Hydrocarbon seeps do not last forever. When the seepage eventually resides, the animal communities dependent on the chemicals die off. Only the carbonate rock deposited during times of high seepage rates remains (see Geology essay). These hardgrounds are colonized by deep-sea corals, and could be considered the final successional stage of a seep community. Deep-sea corals are considered predators, capturing tiny zooplankton and other materials with their polyps. Coral communities consist of sea fans (gorgonians), soft corals, black corals, bamboo corals, and the “true” hard corals (scleractinians). The most well-known deep-sea coral is Lophelia pertusa, which is a scleractinian that forms large reefs found at depths greater than approximately 300 m in the Gulf of Mexico. We do not yet know the full depth range of Lophelia in the Gulf, although it has been found as deep as 3,000 m in some places in the Atlantic.

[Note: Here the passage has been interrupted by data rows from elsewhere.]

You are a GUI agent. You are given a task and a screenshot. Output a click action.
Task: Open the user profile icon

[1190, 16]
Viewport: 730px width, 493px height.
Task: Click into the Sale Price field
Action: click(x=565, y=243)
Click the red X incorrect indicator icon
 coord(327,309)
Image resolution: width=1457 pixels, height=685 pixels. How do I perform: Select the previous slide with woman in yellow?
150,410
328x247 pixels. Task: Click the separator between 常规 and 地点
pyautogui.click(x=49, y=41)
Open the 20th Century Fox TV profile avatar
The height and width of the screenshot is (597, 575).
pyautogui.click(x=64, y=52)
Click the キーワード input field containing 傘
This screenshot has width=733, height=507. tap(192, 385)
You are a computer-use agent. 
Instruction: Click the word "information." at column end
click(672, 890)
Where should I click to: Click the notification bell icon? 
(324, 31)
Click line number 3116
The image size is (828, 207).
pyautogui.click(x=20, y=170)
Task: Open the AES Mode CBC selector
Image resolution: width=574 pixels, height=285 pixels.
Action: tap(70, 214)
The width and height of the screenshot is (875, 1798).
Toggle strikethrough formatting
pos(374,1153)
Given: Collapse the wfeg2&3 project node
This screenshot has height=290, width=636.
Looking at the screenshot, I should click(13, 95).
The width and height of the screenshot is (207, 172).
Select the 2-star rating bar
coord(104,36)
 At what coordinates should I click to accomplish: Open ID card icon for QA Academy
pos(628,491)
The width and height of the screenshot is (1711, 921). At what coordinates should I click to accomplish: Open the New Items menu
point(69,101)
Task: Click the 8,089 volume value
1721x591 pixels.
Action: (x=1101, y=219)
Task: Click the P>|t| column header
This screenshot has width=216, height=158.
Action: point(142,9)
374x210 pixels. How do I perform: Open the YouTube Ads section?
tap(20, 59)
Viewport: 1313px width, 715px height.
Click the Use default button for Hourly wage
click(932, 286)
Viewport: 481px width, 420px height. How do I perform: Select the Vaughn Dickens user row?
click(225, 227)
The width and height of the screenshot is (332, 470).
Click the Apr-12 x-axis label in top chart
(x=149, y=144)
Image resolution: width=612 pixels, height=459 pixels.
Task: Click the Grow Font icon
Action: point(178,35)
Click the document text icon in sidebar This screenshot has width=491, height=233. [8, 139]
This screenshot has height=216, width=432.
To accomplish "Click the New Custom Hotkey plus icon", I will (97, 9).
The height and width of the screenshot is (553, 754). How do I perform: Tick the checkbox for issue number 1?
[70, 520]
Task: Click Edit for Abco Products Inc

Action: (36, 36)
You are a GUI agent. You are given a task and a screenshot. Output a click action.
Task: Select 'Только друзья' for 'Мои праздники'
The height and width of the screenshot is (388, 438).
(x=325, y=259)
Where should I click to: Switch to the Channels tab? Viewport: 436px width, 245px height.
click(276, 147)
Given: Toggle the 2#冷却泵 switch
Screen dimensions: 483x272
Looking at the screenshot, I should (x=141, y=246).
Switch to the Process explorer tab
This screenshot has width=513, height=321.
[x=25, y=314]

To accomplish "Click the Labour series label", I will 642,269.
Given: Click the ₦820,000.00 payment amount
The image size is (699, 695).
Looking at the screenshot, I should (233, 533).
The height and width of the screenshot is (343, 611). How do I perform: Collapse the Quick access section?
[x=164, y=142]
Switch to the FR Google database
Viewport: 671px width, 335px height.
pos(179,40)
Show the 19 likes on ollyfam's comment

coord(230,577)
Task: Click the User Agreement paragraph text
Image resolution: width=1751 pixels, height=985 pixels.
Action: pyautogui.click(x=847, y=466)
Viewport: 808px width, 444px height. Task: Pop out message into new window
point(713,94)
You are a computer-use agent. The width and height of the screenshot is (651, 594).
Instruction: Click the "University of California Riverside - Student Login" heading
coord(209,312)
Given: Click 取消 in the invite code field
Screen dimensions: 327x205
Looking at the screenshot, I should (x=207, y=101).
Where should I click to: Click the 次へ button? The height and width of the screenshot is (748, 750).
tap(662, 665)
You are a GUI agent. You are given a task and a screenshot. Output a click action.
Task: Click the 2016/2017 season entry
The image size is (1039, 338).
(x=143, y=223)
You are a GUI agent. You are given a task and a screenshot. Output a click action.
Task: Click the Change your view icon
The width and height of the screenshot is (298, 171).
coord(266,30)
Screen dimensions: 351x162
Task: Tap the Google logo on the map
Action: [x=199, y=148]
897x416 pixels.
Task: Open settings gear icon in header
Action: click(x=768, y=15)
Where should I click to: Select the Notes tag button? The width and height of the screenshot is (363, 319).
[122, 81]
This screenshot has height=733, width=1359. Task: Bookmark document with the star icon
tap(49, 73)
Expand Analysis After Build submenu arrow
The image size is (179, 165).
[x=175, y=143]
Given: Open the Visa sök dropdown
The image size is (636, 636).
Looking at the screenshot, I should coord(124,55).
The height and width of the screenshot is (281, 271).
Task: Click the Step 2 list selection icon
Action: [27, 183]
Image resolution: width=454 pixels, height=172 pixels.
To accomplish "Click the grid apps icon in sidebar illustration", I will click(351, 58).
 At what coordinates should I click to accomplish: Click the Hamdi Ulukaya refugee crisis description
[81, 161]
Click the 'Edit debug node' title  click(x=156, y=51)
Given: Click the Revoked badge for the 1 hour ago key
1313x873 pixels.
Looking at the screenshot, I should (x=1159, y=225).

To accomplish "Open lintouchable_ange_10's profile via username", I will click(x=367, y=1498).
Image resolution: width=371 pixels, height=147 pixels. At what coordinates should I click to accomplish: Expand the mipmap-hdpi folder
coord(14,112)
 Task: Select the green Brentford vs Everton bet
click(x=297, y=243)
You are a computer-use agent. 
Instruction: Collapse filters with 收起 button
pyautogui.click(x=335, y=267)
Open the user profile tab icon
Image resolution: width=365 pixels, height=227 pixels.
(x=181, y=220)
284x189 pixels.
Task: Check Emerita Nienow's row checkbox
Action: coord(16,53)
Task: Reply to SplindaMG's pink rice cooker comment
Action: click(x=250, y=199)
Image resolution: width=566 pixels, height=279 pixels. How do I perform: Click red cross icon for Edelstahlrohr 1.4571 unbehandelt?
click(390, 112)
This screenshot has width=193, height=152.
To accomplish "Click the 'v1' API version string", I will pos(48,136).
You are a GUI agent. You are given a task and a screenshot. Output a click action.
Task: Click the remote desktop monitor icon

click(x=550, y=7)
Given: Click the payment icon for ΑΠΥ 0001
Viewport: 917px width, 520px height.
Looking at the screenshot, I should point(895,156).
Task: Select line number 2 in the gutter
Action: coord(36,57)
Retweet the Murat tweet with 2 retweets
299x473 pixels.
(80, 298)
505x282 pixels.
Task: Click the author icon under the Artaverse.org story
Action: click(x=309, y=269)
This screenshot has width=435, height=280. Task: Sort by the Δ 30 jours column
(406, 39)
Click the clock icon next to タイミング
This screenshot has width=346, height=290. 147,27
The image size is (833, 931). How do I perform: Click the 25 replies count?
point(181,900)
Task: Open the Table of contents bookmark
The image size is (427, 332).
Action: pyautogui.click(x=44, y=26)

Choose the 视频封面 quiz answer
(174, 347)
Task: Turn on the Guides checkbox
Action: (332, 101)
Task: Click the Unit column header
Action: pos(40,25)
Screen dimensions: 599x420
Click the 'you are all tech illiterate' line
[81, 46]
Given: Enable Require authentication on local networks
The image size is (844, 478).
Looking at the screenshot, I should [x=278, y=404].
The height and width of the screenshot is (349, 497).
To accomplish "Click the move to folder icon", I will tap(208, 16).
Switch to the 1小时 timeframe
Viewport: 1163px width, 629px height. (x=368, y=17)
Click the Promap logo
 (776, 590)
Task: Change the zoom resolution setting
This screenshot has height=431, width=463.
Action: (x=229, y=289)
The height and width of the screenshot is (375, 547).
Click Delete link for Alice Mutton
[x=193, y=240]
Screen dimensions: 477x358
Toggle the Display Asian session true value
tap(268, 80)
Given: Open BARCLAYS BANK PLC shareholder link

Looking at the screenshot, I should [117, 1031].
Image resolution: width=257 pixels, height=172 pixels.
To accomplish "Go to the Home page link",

All these coral types create complex habitat on the hardgrounds of the deep Gulf. The hardgrounds are colonized by associated communities much in the same way as tubeworms form aggregations. There are a few species in common between the tubeworm and coral communities, but the corals are colonized mainly by the background fauna of the deep sea. On the upper slope, there are also a few coral-endemic species (those species that live only on coral), including a small coral-feeding snail (Coralliophila) and a polychaete that bores into the coral skeleton (Eunice). Whether these species will be found with the deeper-water corals is still unknown. We are certainly excited to see what we find.